Published May 1, 2015
kmcasey0124
1 Post
My career goal is to be a DON in a Long-term care facility/Nursing Home. I have been an RN for 9 years. I have my BSN and am 5-courses from finishing my MSN (administration). I worked for about a year as a staff nurse in a nursing home immediately after graduating with my ADN. I have always known I want to work in LTC. However, I became frustrated by the lack of quality care provided to the residents and after speaking with the DON several times I decided I could no longer work for this particular nursing home. I could not make a difference as a staff nurse. I left and have worked in the hospital setting since then. I quickly worked my way up to middle management in the hospital. I am not unsatisfied with my current postition but I really want to work as a DON in Long-term care. I have read through the regs and different tags. I read LTC facility surveys in my area often to see what they are being tagged for. I am wondering if I should try to first obtain a postion as an MDS Coordinator or a Unit Manager to become more familiar with how the ins and out of a LTC facility work. What are you opinions? Can a DON with little LTC experience be successful in that postion and if so, what are the keys to this success?
Lovanur
4 Posts
Yes, you can be whatever you aspire to be. First, I would work as an ADON or RN supervisor. Positions open quickly, but he dedicated and let not circumstances dictate your actions.
joanna73, BSN, RN
4,767 Posts
Usually 3-5 years experience is required as a unit manager prior to successfully working as the DOC. You'll need to understand everything from basic care to performance management, MDS and all the quality indicators associated with the continuing care standards.
tyvin, BSN, RN
1,620 Posts
If you become an MDS coordinator you will get to know what care the residents are getting. You'll have to know everything about them, make the care plans, meet with the team and find out how much they care about their part in the residents life (SP, PT, Psych, activities, dietitian, etc...(they all contribute to the MDS). The MDS coordinator can make great change...I did.
When I did it the management let me make my own hours and I would go in on the eve and noc shift unannounced to check on how the residents were being treated; very enlightening. I had to show up every morning (Mon.-Fri) for the team meetings but had my own office and basically did my own thing. That was a great job.
The problem these days is they load the MDS nurse down with a huge amount of resident. The practical limit is 25 residents per MDS nurse, but sometimes they have the staff RNs fill out the MDS and load the person down with over 40 to 80 residents! I couldn't trust someone else interviewing the residents; I've seen RNs filling out the MDS via the chart alone and never talking to the resident let alone checking them out. I've seen them copying the previous MDS...so sad. How can the noc shift to a correct assessment?
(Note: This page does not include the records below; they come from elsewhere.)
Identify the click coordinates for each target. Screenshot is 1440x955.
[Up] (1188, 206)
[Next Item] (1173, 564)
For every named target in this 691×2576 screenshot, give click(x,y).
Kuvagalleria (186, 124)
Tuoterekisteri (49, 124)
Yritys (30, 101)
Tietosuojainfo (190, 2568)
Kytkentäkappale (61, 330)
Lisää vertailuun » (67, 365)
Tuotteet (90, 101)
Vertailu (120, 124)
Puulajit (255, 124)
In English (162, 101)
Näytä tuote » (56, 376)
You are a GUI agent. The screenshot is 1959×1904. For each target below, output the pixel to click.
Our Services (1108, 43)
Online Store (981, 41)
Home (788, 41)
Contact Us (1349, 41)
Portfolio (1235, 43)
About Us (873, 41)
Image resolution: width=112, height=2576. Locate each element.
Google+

I can't really blame them, it's not their job and they are already are over loaded.
Good luck to you :)
joemomma35
74 Posts
You need LTC experience to become a director in a LTC setting, it only makes sense. The MSN will look great on paper. You can be a supervisor, unit manager, ADON, etc. You need to be familiar with MDS. Acute care experience absolutely helps.
Kpizzini
Working in LTC is a new experience for me. I was hired because of my acute care experience and education. I find a lot of the job rewarding, and have become quite attached to certain residents, My facility has now remodeled itself into a sub acute center as well as a rehab and skilled facility. It was taken over by another company. This is a for profit hospital and there is a huge difference between for profit and not for profit. They want the nurses to be able to do everything. Supervise, take care of 15-20 people, do all documentation, attend care planning meetings with families and members of the multi-disciplinary team, pass all meds-including iv meds, care for picc lines, peripheral lines, do skin and wound assessments, communicate with md about labs and problems that arise, feed people, transport them to therapy, do all breathing treatments, woundcare, diabetic management, monitor labs, do chart checks, remove staples and stitches, tube feeds, catheterize and bladder scan as needed, and help toilet or change diapers or keep a voiding diary and track of who had a BM and when. Overwhelming! These elders have lived a life and contributed to society. They have raised kids and fought in wars. Why don't they get more value. The health system ad staffing laws are a joke. Noone cane do the job well with too many patients. Most of these people would be in acute care a decade ago. It is not fair.